Segundo a notícia sobre a Operação "DNA do Crime", de qual operação ela é um desdobramento?

Texto de referência:

┄┄┄┄┄┄

Rio do Sul – O Ministério Público de Santa Catarina (MPSC), por meio da Subprocuradoria-Geral de Justiça para Assuntos Jurídicos, ofereceu denúncia formal contra empresários, agentes públicos da Prefeitura de Rio do Sul e uma advogada no âmbito da Operação "DNA do Crime". A ação é um desdobramento da Operação Mensageiro. Após a denúncia, a 5ª Câmara Criminal do Tribunal de Justiça de Santa Catarina determinou a notificação de todos os envolvidos para a apresentação de defesa.
O grupo, que envolve empresários do ramo de coleta e transporte de lixo (já réus em outras três ações penais), além de funcionários e agentes públicos, é acusado de promover e integrar uma organização criminosa estruturada para fraudar licitações e lavar dinheiro. O nome da operação faz alusão ao fato de o núcleo criminoso ser composto majoritariamente por membros de uma mesma família — incluindo irmãs, filhos, cunhados e noras —, liderados por uma mulher que articulava a lavagem de capitais.
A denúncia também atinge uma advogada que atuava junto à Comissão de Prerrogativas da Ordem dos Advogados do Brasil (OAB). Conforme as investigações, ela teve acesso legal a dados sigilosos da operação e os vazou para uma das investigadas, que tentou se esquivar da polícia. A defensora foi presa em flagrante no dia da deflagração da operação e agora responde pelo crime de impedir e embaraçar investigação de organização criminosa.

┄┄┄┄┄┄

Entradas armazenadas:
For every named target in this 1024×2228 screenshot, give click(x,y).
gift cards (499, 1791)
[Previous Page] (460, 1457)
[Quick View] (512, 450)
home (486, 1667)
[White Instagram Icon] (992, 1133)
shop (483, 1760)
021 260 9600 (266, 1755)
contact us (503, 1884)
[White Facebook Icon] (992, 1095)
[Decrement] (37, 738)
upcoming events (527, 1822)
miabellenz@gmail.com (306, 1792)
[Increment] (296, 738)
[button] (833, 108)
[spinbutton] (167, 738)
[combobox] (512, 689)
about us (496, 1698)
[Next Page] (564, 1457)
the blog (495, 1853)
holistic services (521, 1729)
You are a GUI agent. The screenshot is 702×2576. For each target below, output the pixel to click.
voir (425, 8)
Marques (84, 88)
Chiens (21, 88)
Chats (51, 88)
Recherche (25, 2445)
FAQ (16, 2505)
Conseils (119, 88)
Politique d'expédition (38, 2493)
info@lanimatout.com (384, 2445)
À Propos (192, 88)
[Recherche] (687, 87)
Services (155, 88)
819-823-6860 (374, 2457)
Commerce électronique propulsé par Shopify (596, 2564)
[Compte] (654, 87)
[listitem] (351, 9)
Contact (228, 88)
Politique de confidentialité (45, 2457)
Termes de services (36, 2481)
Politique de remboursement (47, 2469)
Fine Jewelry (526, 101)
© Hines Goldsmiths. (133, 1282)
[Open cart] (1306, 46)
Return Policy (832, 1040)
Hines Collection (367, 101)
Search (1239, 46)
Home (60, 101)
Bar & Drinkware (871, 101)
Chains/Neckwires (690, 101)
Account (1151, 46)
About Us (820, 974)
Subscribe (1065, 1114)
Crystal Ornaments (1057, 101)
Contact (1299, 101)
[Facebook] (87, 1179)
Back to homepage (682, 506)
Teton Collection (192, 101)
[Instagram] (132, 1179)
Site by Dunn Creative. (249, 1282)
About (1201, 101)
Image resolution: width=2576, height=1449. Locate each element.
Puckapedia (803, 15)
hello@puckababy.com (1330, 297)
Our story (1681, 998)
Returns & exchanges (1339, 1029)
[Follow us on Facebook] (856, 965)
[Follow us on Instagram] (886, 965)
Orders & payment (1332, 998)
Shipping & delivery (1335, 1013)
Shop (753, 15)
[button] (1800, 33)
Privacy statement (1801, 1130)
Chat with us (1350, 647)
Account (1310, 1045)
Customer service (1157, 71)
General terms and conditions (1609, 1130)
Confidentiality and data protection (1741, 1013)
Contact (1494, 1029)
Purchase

┄┄┄┄┄┄

Resposta: Da Operação Mensageiro.